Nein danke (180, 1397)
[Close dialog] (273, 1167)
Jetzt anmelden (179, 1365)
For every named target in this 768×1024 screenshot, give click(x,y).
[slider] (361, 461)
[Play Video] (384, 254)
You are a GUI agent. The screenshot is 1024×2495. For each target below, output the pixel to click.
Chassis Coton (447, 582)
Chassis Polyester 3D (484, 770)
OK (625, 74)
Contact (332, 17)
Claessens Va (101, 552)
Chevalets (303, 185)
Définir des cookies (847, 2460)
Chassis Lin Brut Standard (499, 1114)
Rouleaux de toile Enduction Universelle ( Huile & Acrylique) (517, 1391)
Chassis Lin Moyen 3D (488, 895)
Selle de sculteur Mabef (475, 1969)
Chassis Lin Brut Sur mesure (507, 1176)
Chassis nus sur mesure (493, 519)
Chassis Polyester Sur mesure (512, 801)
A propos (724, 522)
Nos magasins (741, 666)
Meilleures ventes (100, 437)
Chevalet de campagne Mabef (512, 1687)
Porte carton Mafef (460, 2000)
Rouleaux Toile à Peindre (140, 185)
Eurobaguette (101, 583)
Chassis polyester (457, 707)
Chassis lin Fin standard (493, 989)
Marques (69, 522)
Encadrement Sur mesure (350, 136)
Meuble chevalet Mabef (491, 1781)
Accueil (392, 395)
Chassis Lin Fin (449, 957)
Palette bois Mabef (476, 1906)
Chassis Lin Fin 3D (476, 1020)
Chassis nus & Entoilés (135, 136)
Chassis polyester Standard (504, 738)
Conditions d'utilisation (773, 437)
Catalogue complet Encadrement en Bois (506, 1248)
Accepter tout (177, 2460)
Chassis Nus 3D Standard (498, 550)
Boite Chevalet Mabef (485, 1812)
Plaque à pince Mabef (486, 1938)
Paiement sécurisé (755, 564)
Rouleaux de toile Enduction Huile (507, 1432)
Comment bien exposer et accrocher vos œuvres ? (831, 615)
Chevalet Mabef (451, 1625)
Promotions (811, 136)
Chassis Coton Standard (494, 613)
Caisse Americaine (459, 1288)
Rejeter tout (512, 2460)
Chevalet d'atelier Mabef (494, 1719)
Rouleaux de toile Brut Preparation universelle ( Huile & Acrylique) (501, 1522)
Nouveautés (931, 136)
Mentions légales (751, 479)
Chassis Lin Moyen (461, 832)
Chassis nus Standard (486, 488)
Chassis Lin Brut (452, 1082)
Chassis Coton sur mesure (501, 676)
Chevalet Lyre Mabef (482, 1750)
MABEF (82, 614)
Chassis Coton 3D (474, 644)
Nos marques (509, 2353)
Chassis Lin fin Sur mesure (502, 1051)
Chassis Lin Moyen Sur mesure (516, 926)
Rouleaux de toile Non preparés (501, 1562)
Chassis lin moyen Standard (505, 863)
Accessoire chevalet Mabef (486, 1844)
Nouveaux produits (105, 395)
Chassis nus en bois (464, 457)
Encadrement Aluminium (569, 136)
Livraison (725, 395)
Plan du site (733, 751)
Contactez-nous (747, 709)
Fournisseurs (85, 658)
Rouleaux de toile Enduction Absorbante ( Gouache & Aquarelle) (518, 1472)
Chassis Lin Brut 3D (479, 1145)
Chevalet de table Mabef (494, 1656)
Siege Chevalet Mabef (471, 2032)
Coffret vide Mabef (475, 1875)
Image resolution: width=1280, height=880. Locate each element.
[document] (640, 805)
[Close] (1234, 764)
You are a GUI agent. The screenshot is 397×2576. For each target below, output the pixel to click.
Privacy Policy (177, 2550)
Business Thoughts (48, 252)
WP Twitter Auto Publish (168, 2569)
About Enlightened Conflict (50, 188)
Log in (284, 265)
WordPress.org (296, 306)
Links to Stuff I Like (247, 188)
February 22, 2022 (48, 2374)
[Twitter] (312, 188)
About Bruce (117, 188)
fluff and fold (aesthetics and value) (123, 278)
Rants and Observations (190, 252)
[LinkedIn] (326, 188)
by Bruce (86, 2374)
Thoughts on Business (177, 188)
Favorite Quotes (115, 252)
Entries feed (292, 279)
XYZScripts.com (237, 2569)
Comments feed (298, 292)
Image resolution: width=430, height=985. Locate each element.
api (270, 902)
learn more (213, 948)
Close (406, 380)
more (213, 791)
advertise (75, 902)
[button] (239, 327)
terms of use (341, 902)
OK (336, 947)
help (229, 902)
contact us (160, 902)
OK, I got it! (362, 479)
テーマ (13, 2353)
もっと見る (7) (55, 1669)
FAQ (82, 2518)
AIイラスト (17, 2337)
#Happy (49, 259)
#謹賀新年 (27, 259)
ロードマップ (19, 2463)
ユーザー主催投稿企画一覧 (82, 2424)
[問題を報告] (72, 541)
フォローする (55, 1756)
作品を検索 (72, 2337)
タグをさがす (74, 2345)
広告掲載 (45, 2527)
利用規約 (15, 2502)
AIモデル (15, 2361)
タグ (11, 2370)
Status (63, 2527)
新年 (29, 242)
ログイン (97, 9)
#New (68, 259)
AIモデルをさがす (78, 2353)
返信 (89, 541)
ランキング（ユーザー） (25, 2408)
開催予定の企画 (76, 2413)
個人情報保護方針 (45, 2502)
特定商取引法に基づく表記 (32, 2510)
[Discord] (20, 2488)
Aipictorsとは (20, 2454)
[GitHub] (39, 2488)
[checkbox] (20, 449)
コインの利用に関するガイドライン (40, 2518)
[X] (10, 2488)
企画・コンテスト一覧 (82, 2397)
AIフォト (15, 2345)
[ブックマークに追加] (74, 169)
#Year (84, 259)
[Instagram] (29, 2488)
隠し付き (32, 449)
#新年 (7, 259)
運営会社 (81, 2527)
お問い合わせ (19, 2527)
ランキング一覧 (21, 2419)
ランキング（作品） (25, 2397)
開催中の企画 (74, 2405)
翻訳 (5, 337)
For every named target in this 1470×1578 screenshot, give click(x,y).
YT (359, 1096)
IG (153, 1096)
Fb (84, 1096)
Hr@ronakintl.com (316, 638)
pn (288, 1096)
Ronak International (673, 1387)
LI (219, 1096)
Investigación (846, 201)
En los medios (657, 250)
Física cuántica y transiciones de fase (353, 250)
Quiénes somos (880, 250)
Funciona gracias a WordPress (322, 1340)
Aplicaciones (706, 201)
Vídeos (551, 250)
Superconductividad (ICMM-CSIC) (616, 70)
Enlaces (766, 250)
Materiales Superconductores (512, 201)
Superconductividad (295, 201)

▶ **ACTIVITY**: Take from the entries every line that has the string "Huile".

▶ **ANSWER SECTION**:
Rouleaux de toile Enduction Universelle ( Huile & Acrylique) (517, 1391)
Rouleaux de toile Enduction Huile (507, 1432)
Rouleaux de toile Brut Preparation universelle ( Huile & Acrylique) (501, 1522)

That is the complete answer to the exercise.